Firstly, millennials across the world are facing new types of pressures, whether from the bleak job market and sluggish career ladders of the developed world, or from the rapid urbanisation and social transformation of emerging markets. This places a premium on experiences that help them switch off and relax, even if it’s a small treat or affordable luxury.

Secondly, millennials have come of age alongside growing concern about alarming obesity rates and the rise of healthcare costs. This means that health and wellness, and the personal responsibility for these, are much more at the forefront of their awareness. This opens up many opportunities to connect with them through holistic health and wellness propositions.

Finally, many millennials want to be collectors of experiences rather than simply accumulating possessions. They increasingly define themselves with what they do rather than what they have. Social networks give them ample chances to gain validation and status through sharing these experiences, whether it’s a special journey or an exquisite meal. Material status markers may still remain important for many millennials, especially in the developing world, however, even in these markets a post-materialist mindset is on the rise. A generation that increasingly seeks validation through experiences presents a unique opportunity for operators who are able move their imagination.

Millennial tribes
Millennial lifestyles and perspectives are as diverse as those of any other generation. To unpack some of the nuances of this group, understanding how to engage with their passions and needs, The Futures Company created a global segmentation based on two unifying millennial traits.

The first is the way they use technology in their lives. Technology is essential for the way millennials engage with the world.

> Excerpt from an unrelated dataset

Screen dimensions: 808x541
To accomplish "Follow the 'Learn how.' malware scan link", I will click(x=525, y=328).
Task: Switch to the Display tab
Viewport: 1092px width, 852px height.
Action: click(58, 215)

What sets them apart is whether they value its functional aspects or the creative connections digital technology allows.

The second dimension is the way they express their identity and the extent to which they prioritise meaning and experiences over material pursuits. Looking at millennials through these paradigms highlights four distinct tribes:

Striders
These individuals maintain their confidence and enthusiasm and are still riding the wave of materialism. They’ve been relatively unscathed by the recent economic downturn and are keen for success and all the material status markers that come along with it. Predictably, this segment is more likely to be found in fast-growing emerging markets, such as China and India.

Steppers
Consumers in this group are cautious. The economic downturn affected them strongly, leaving them price-conscious and less optimistic about their future. They’re taking things step-by-step, considering each purchase decision with care and trying to choose wisely. This tribe is much more likely to be found in recessionary markets, such as Spain and France, where many young people have seen their opportunities narrow in recent years.

Satellites
Millennials in this tribe are all about number one. They’re tech-mad and always keen to have the latest gadgets and shiniest software. Their world-view is narrow and performance-focused. Green issues simply don’t float their boat – they’re flying solo and have few responsibilities. Our segmentation shows that the Satellite tribe is important in the UK and is also well represented in China.

In China, we can explain this with the high pressure on young people to perform and strive for prosperity. This also drives a more-single minded pursuit of technologies that both facilitate and express the achievement of these priorities.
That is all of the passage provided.